> _WHAT THE TASK REQUIRES_
Update the listing below by replacing "folder" with "directory" and keeping everything else unchanged. Leave the pictures out of your answer.

> _DATA FOR THE TASK_
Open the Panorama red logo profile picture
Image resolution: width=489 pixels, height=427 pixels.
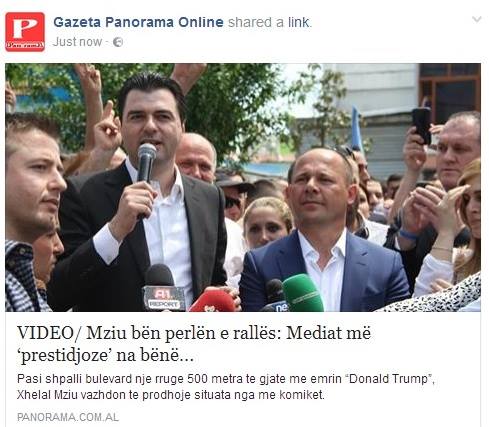pyautogui.click(x=25, y=32)
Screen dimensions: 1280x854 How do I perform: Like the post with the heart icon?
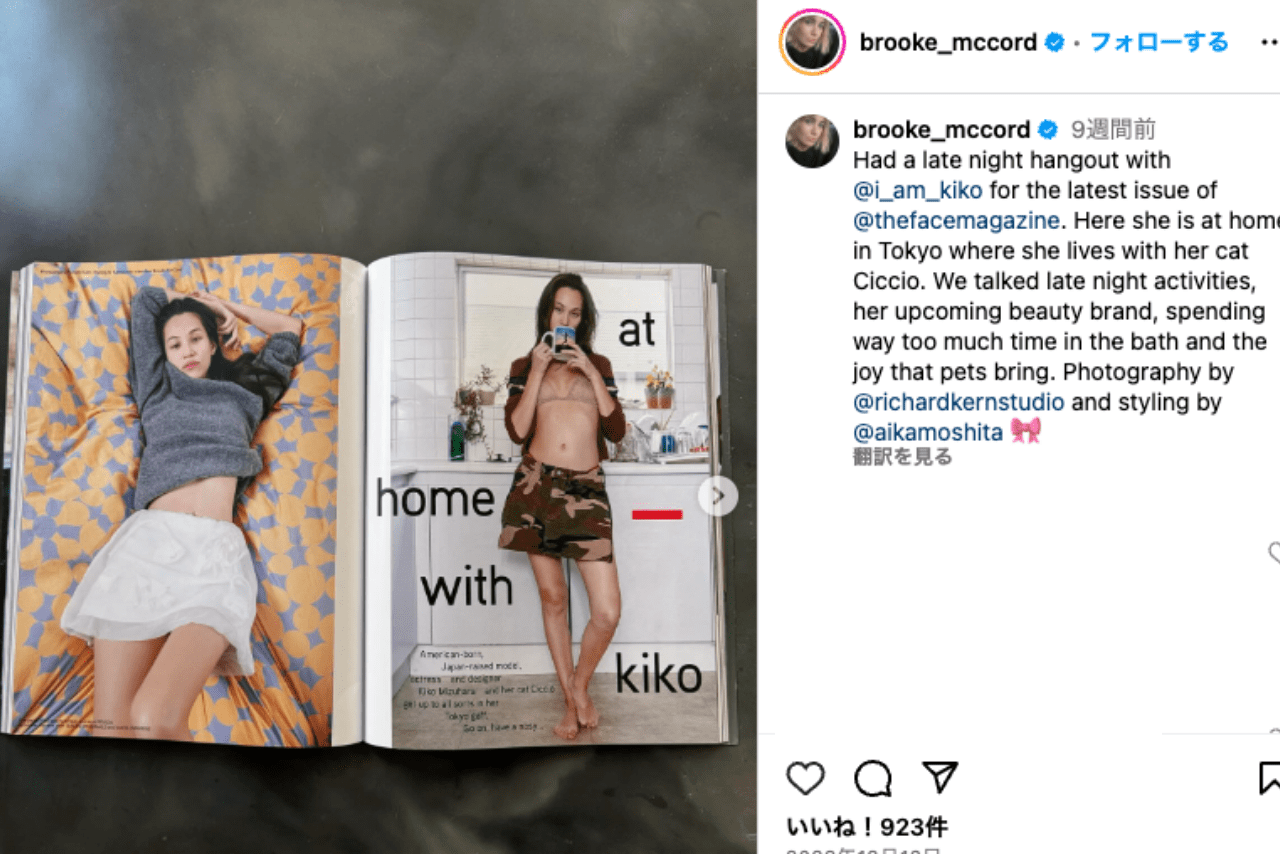coord(805,778)
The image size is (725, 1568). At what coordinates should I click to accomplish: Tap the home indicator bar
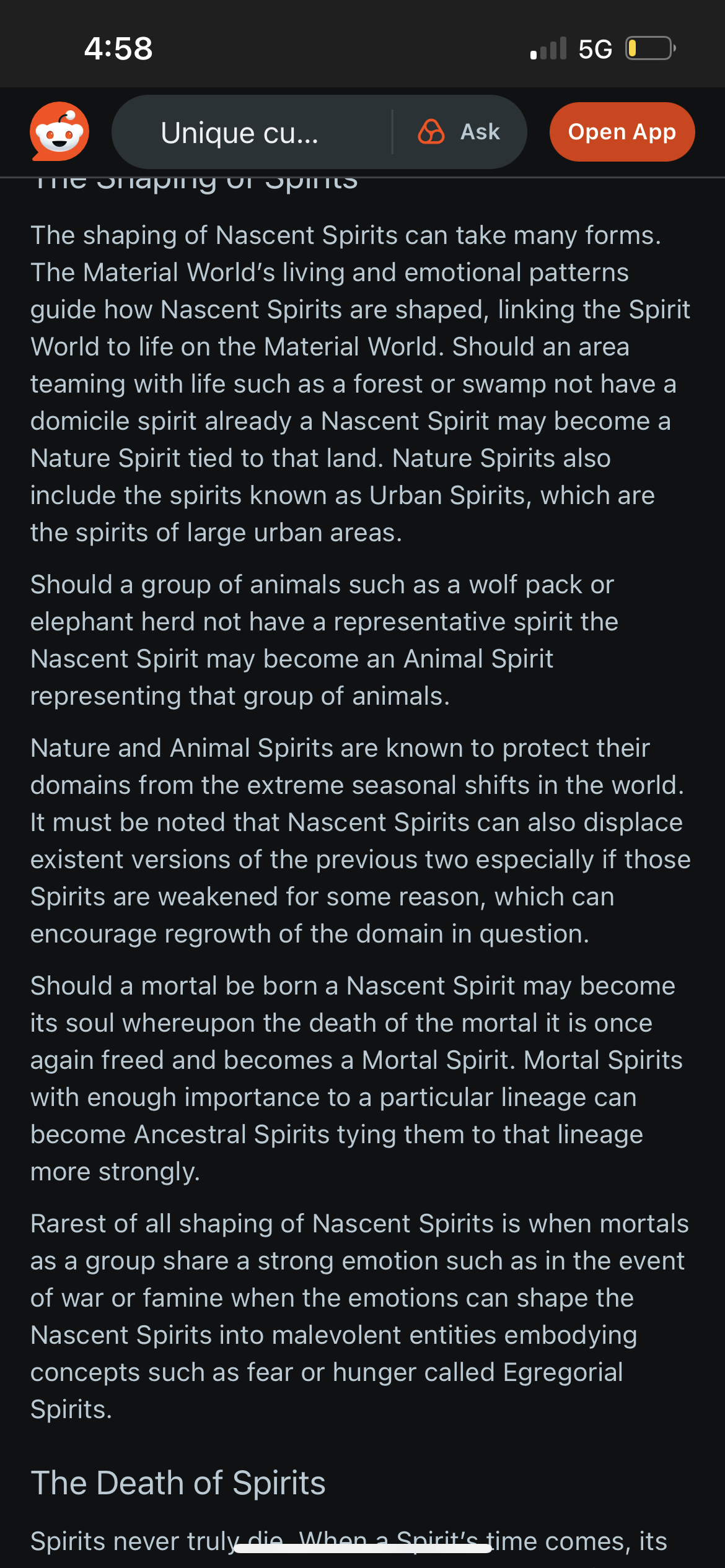coord(362,1549)
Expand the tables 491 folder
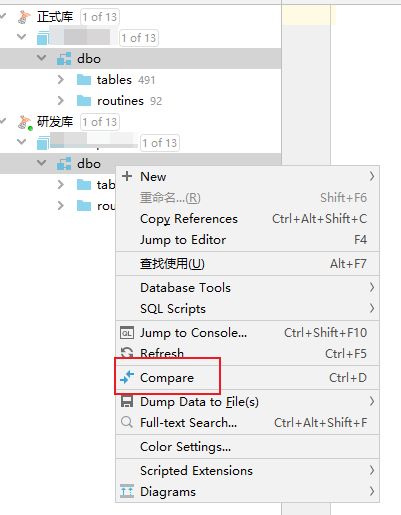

> _TASK RESULT_
Open the Panorama red logo profile picture
Image resolution: width=489 pixels, height=427 pixels.
pyautogui.click(x=25, y=32)
Screen dimensions: 1280x854 How do I perform: Like the post with the heart icon?
coord(805,778)
The image size is (725, 1568). At what coordinates should I click to accomplish: Tap the home indicator bar
coord(362,1549)
Expand the tables 491 directory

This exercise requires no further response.